DOCUMENT TEXT.
────

Orange County Super. Ct. No. 01CC02874. Judge: Ronald L. Bauer. Ct.App. 4/3 G036774, G037091

The opinion of the court was delivered by: Chin, J.

Review Granted XXX 159 Cal.App.4th 1313

Under certain circumstances, a trial court must award costs and even attorney fees in favor of a "prevailing party" in an action. (Code Civ. Proc.,*fn1 § 1032, subd. (b).) "Prevailing party," as relevant here, includes "the party with a net monetary recovery." (§ 1032, subd. (a)(4); hereafter, section 1032(a)(4).) In this case, the plaintiffs settled with several defendants and later obtained a damage award against non-settling defendants in an amount less than the settlement proceeds. By statute, an award in favor of a non-settling defendant is offset by the amount the plaintiff has received from the settling defendants. (§ 877, subd. (a).) If the settlement amount is greater than the damage award, the award is entirely offset, resulting in a zero judgment. (Syverson v. Heitmann (1985) 171 Cal.App.3d 106, 110 (Syverson).)

────

RECORDED DATA.
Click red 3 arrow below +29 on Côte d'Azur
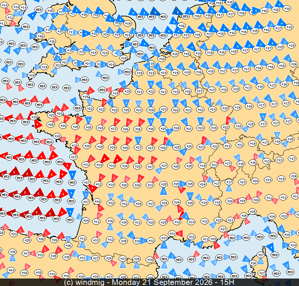This screenshot has width=299, height=286. pos(216,245)
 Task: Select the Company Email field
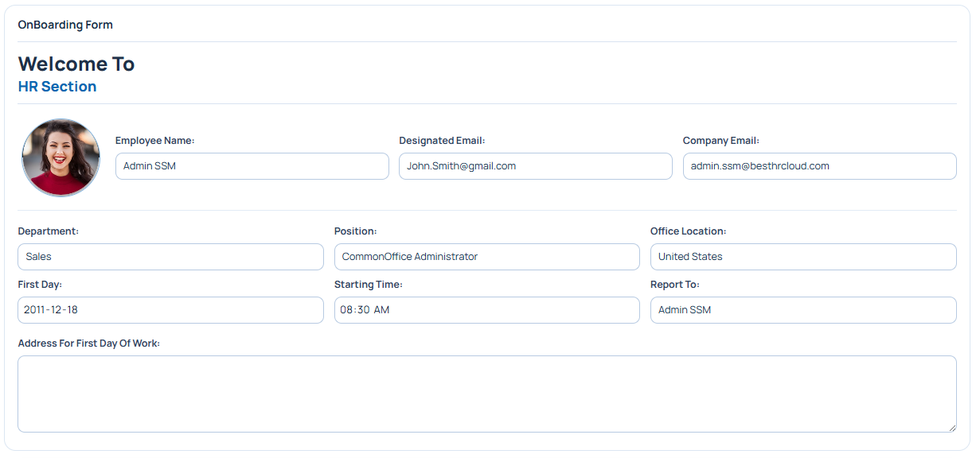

────

REQUIRED TASK A.
Using only the court opinion, state whether each statement below agrees with it. Answer yes or no for each, and quote the words from the opinion that decide it.
(i) The plaintiffs settled with several defendants and afterward obtained a damage award against defendants who had not settled.
(ii) The damage award against the non-settling defendants exceeded the settlement proceeds.
(iii) When the settlement amount is greater than the damage award, the award is entirely offset and the result is a zero judgment.
REQUIRED TASK B.
Carry the court opinion forward from its final sentence, writing the passage that would come next.

WRITTEN RESPONSE A.
(i) Yes: "the plaintiffs settled with several defendants and later obtained a damage award against non-settling defendants"
(ii) No: "in an amount less than the settlement proceeds"
(iii) Yes: "If the settlement amount is greater than the damage award, the award is entirely offset, resulting in a zero judgment."

WRITTEN RESPONSE B.
Based on the plain language of these statutes, we conclude that the plaintiffs here, ordered to take nothing against the non-settling defendants due to the settlement offset, did not obtain a "net monetary recovery." As we explain further below, we disapprove of Wakefield v. Bohlin (2006) 145 Cal.App.4th 963, 982-983 (Wakefield), which reached a contrary conclusion. We also distinguish the following cases that suggest otherwise: Great Western Bank v. Converse Consultants, Inc. (1997) 58 Cal.App.4th 609, 613 (Great Western); Zamora v. Shell Oil Co. (1997) 55 Cal.App.4th 204, 213-215 (Zamora); Pirkig v. Dennis (1989) 215 Cal.App.3d 1560, 1566 (Pirkig); see also Syverson, supra, 171 Cal.App.3d at p. 113 (interpreting prior version of section 1032); Ferraro v. Southern Cal. Gas Co. (1980) 102 Cal.App.3d 33, 52-53 (Ferraro) (same). Factual and Procedural Background

In March 2000, Randall Goodman and Linda Guinther (collectively, plaintiffs) contracted with Jesus and Natalia Lozano to purchase a newly constructed house in Laguna Beach for $1.25 million. The house was built by AMPM Construction, a company formed by Alberto and Patricia Mobrici in 1996. The Mobricis were equal partners with the Lozanos on numerous residential construction projects; Jesus Lozano "provide[d] the money to build," and Alberto Mobrici was the "construction arm of the venture."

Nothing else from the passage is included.